This past week, I turned in the edited manuscript of my novel The Astronomer’s Crypt. This first pass edit was a very detailed line edit, in which Joanna D’Angelo looked at my plot, narrative structure, and overall pacing. In some cases she suggested detailed changes. In other places she requested that I look at a section again and revise. One thing that was interesting about the process is that even though several relatively large sections were cut out entirely because they rambled on too long, the novel actually ended up being nearly 5000 words longer after the edit.
The biggest changes in the story happened near the end, but none of those changes really affect the overall narrative. It’s challenging to discuss details without delving into spoiler territory, but I can say that I wasn’t entirely happy with the big climactic scene in which our heroes are fighting for their lives against a Native American spirit from the dawn of time. One of the characters defends himself using items found around an observatory, but when I wrote it the first time, I struggled with making it sound exciting and I think that struggle showed. My editor asked for that scene to be rewritten. Fortunately, after I turned in the novel, the safety manual at the observatory gave me an idea for how to make that climactic scene much stronger. Basically, it says not to do this:
Another part of the novel I completely rewrote was the epilogue. I intend The Astronomer’s Crypt to be the first novel in a trilogy set around the fictional town of Toledo, New Mexico. My original idea was that the epilogue would be a virtual hand-off from the protagonist of the first novel to the protagonist of the second novel, so the epilogue was told entirely from the viewpoint of that second character. My editor suggested that since the novel opened from the point of view of telescope operator Mike Teter, it should end with his point of view as well. Between her suggestion and my own thoughts, I came up with a better hand-off, that gave the novel an overall more complete feeling than I had before.
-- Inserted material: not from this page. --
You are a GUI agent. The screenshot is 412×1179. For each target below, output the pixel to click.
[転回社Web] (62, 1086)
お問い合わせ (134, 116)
At this point, I hope my editor likes the way I approached her requests. I expect to see the manuscript back at least one more time before publication, probably with a more detailed copy edit that will double check all words are spelled correctly and my commas are well placed, etc. Since I’m working with a different editorial team at Lachesis Publishing than I have with my previous novels, I’m not quite sure what the workflow will be like—whether I’ll see the novel formatted for ebook or if it’ll still be more of a manuscript format. Either way, I’m one step closer to publication and expect the novel is still on track for publication in the first half of 2016.